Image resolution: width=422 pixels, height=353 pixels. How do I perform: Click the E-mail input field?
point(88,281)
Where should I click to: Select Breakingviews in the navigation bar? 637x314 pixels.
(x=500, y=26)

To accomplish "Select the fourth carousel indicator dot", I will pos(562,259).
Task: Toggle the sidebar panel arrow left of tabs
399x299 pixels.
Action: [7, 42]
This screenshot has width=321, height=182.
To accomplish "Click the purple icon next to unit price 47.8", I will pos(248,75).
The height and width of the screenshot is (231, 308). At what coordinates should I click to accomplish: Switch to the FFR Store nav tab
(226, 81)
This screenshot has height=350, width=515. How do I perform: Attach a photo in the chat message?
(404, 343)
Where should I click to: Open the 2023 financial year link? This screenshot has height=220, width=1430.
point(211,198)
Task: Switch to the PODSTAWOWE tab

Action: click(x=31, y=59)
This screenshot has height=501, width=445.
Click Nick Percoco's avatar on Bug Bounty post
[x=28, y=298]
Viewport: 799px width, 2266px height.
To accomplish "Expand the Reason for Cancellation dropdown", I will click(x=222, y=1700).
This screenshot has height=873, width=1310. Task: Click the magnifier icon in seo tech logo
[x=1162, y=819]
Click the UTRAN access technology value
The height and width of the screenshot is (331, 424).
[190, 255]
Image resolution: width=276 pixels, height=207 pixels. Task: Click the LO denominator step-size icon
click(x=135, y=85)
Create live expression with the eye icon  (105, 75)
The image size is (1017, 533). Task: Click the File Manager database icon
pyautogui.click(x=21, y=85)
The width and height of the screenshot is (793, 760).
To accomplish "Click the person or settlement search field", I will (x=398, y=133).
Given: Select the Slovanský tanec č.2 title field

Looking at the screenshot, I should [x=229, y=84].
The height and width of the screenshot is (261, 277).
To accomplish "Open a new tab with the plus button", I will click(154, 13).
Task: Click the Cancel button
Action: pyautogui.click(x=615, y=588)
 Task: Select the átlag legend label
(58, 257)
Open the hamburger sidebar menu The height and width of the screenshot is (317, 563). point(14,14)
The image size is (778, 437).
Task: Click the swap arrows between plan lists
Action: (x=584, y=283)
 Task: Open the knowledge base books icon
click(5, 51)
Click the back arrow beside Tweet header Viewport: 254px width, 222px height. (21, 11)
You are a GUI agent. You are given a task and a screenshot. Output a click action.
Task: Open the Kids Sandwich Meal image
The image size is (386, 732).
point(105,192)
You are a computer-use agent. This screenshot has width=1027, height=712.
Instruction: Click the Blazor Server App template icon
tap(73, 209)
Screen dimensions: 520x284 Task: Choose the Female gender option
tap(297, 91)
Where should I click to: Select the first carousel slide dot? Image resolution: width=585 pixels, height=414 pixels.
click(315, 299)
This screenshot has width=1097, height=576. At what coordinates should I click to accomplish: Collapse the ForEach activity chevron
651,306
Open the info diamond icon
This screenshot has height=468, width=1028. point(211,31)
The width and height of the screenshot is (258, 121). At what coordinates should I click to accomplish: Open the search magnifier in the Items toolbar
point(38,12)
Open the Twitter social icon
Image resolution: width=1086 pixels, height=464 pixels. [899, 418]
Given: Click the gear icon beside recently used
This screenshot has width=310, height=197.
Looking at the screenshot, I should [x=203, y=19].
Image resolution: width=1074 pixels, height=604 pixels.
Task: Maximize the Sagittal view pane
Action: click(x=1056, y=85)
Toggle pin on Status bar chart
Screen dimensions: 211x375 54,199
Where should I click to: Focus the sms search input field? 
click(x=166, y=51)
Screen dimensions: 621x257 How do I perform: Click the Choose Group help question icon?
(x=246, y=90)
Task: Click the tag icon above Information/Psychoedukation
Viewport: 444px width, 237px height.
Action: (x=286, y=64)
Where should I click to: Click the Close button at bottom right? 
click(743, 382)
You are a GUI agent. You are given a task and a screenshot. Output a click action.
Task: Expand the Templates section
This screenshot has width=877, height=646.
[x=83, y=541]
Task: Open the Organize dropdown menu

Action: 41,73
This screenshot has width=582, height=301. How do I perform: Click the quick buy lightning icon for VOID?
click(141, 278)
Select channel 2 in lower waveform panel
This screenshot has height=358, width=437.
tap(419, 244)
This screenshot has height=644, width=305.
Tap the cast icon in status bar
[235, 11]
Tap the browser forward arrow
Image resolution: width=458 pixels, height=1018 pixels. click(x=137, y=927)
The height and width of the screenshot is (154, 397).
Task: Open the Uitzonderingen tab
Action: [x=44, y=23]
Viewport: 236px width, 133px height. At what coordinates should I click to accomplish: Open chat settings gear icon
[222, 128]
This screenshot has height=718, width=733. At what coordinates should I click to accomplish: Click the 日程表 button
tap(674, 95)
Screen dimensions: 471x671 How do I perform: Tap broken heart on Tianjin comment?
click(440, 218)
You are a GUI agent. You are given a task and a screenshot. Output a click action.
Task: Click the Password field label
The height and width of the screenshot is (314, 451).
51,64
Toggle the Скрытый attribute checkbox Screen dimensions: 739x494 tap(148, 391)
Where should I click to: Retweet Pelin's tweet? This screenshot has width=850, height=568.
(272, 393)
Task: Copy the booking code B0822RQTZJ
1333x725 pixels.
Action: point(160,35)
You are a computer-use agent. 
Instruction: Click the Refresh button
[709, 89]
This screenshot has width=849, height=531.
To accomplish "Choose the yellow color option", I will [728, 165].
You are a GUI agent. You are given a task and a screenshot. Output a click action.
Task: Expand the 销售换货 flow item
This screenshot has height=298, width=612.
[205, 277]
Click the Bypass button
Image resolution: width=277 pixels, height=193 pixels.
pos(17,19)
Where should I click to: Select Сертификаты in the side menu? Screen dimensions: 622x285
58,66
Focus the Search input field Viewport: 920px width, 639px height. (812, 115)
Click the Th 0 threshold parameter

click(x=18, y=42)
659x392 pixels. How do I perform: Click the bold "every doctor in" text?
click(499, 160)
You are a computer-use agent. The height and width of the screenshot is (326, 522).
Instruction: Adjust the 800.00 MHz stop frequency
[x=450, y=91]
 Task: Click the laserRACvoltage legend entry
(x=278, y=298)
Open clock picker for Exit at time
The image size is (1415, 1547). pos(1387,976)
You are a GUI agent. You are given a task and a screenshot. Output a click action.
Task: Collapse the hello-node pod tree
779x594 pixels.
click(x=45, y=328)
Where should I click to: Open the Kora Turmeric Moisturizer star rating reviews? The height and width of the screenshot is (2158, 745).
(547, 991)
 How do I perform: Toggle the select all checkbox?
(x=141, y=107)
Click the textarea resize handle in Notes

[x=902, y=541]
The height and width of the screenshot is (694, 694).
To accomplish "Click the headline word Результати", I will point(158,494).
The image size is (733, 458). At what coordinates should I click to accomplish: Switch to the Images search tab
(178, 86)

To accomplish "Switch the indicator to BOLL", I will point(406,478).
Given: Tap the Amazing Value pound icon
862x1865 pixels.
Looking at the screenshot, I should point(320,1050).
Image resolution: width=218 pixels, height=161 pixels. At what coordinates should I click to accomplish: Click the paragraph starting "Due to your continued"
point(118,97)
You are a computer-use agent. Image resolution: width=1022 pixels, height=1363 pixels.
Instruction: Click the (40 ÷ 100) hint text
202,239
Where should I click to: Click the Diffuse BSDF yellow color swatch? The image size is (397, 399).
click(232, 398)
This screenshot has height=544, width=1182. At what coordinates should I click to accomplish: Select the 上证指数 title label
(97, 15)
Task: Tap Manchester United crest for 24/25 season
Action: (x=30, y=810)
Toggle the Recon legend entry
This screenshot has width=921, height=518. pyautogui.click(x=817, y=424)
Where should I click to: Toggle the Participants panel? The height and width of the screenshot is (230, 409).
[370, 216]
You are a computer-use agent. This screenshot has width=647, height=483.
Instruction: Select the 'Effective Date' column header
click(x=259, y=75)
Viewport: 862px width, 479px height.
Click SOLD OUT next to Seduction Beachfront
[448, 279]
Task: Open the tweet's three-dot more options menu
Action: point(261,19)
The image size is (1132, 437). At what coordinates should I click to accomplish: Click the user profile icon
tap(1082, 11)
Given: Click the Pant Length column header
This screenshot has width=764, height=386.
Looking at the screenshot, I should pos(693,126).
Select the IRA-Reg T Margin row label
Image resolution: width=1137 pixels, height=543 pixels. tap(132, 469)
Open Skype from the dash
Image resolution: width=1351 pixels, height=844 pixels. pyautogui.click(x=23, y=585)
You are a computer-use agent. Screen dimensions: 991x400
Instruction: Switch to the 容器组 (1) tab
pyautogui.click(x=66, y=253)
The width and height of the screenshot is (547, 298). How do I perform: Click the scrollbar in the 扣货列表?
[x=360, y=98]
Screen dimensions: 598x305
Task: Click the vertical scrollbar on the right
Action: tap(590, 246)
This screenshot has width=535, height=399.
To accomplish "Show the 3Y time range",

———

■ HOW TO COMPLETE THIS TASK ■
If a line in the data above holds the string "indicator", report that line.

■ SOLVED EXERCISE ■
To accomplish "Select the fourth carousel indicator dot", I will pos(562,259).
To accomplish "Switch the indicator to BOLL", I will point(406,478).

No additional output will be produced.